* EXTRAIT DE PAGE:

II. Résumé des éléments de preuve

[7] La plaignante a témoigné au sujet de son expérience à la Direction de la recherche en opinion publique (DROP), où elle a été analyste principale pendant une dizaine d’années au groupe et au niveau EC-06. Elle a contribué à la recherche et a été responsable de nombreux projets. En 2018, le gestionnaire de la Gestion du savoir a annoncé sa retraite. En novembre 2019, Tina Casey, directrice de la DROP, a sollicité des avis d’intérêt pour une nomination intérimaire afin de pourvoir le poste, en attendant un processus annoncé pour le doter pour une période indéterminée.

[8] La plaignante a présenté une demande pour l’affectation temporaire. On lui a offert le poste à titre intérimaire, à compter du 6 janvier 2020. La période d’intérim a été prolongée du 6 mai au 31 octobre 2020, mais elle a pris fin abruptement le 15 octobre 2020.

[9] La personne nommée avait été le premier choix de Mme Casey pour combler le poste de façon intérimaire, et elle a occupé le poste pour le mois de décembre 2019. Elle est partie en congé parental à la fin de décembre 2019 et est revenue le 19 octobre 2020.

[10] Le processus annoncé pour combler le poste pour une période indéterminée a commencé en août 2020. La nomination a été faite en avril 2021. Entre-temps, le nom de la personne nommée apparaissait sur l’organigramme du poste de gestionnaire. Toutefois, le nom apparaît entre parenthèses, ce qui tend à confirmer le poste intérimaire qu’elle occupait.

[11] La plaignante a été éliminée à la présélection parce que, selon l’intimé, sa demande ne démontrait pas qu’elle satisfaisait à l’exigence suivante : [traduction] « Expérience dans l’établissement de partenariats efficaces avec des intervenants internes et externes pour appuyer la prestation d’activités de sensibilisation. »

[12] Lors de l’audience, la plaignante a cité à témoigner Inga Petri, ancienne présidente de l’Association de la recherche et de l’intelligence marketing (ARIM), un organisme de l’industrie de la recherche qui réunissait des entreprises de recherche privées et des organismes de sondage du secteur public. Le Conseil de recherche et d’intelligence marketing canadien l’a remplacé en 2018.

* ENTRÉES EXTRAITES:
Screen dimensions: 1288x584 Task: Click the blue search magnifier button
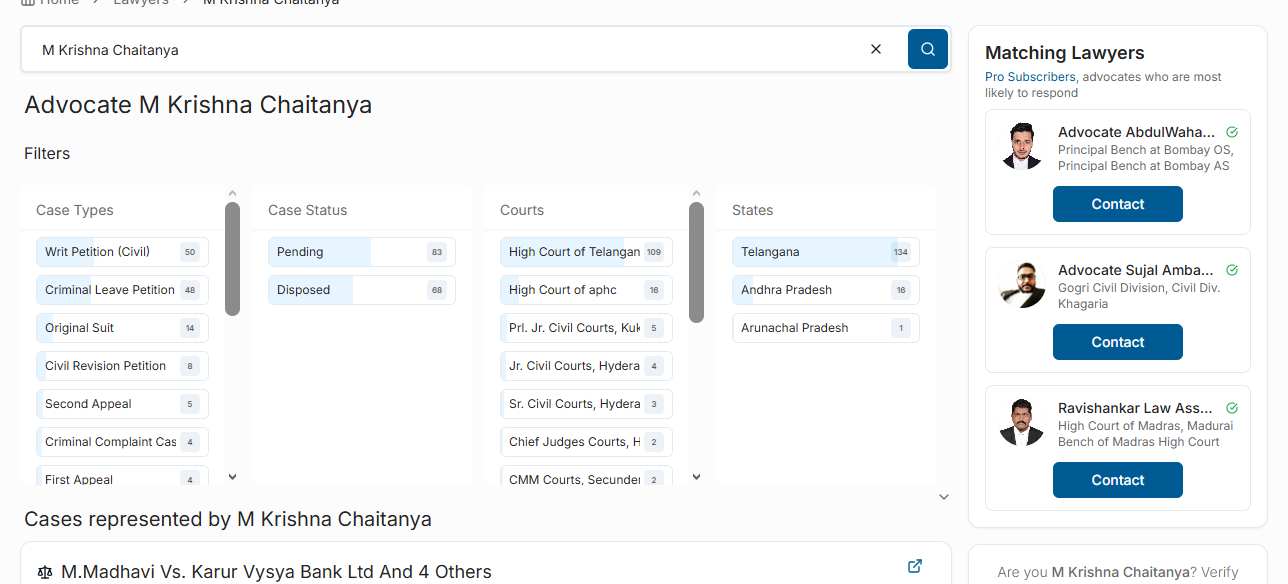927,49
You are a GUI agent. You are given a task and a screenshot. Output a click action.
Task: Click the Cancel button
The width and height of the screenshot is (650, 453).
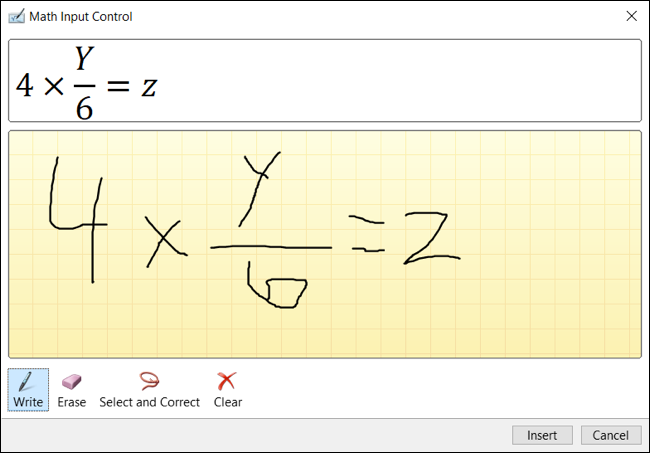pyautogui.click(x=611, y=435)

* EXERCICES:
1 – D'après le résumé des éléments de preuve, les affirmations suivantes sont-elles exactes ? Répondez par oui ou par non et citez les mots du texte qui tranchent.
(a) La période d'intérim de la plaignante a pris fin le 31 octobre 2020.
(b) La nomination pour une période indéterminée a été faite en avril 2021.
(c) La plaignante a été analyste principale à la DROP pendant une vingtaine d'années.
2 – Poursuivez le résumé des éléments de preuve à partir de sa dernière phrase.

* CORRIGÉ DES EXERCICES:
1 –
(a) Non : « elle a pris fin abruptement le 15 octobre 2020 ».
(b) Oui : « La nomination a été faite en avril 2021. »
(c) Non : « elle a été analyste principale pendant une dizaine d’années au groupe et au niveau EC-06 ».

2 –
[13] Mme Petri a témoigné de l’ampleur des activités de l’ARIM et de son importance dans le monde de la recherche d’opinion. La plaignante était un membre actif et participait activement à la planification de différentes activités.

[14] La plaignante a également témoigné au sujet des différentes activités auxquelles elle avait participé qui montraient comment elle avait effectivement établi des partenariats efficaces avec des intervenants internes et externes.

[15] La question complète dans le formulaire de demande se lisait comme suit :

Avez-vous de l’expérience de la création de partenariats efficaces avec des intervenants internes et externes pour appuyer l’exécution d’activités de sensibilisation?

[...]

À l’aide d’exemples concrets, décrivez où, quand et comment vous avez acquis cette expérience. Les exemples donnés doivent témoigner de la profondeur, de la diversité et de l’étendue de votre expérience.

[...]

 

[16] Dans sa demande, la plaignante a décrit l’expérience pertinente comme suit :

[Traduction]

[...]

Intervenants internes : 2010-2019 - à titre de conseillère principale à la DROP et 2020 à ce jour à titre de gestionnaire intérimaire de la gestion et des pratiques du savoir :

· Établissement de bonnes relations de travail avec la Direction de l’approvisionnement en communications, le Secrétariat du Conseil du Trésor, le Bureau du Conseil privé et Bibliothèque et Archives Canada, en particulier pendant les affectations intérimaires d’EC 7 qui ont eu lieu dans le passé. Ils ont joué un rôle essentiel dans l’interprétation de la politique, l’approbation et la rétroaction sur le processus de passation des marchés.

· Participation à la conférence Engagement de la fonction publique, installation d’un kiosque et sensibilisation à nos programmes et services.

· Participation au Forum sur le service à la clientèle pour présenter les services offerts par la Direction de la recherche en opinion publique.

· Préparation de rencontres pour les collègues internes (Gazette du Canada, Direction de l’édition et de l’approvisionnement en communications) et pour le coordonnateur régional qui se rend à Ottawa en provenance des régions.

· Aide à la nomination du gestionnaire de la gestion des connaissances pour recevoir une bourse de recherche de l’Association de la recherche et de l’intelligence marketing. Travail avec un comité externe formé de membres de la recherche pour préparer et soumettre la candidature.

· Participation au Programme de reconnaissance des employés de la Direction générale du service intégré en nommant trois collègues différents. Des exemples de projets et de tâches remarquables réalisés par les employés ont été recueillis et ont mis en évidence leurs réalisations et leur expérience.

· Établissement de liens et de partenariats avec un certain nombre d’équipes opérationnelles internes, comme la communication, le développement Web et la publication, tout en préparant la publication du Rapport annuel 2009-2010 pour la ROP.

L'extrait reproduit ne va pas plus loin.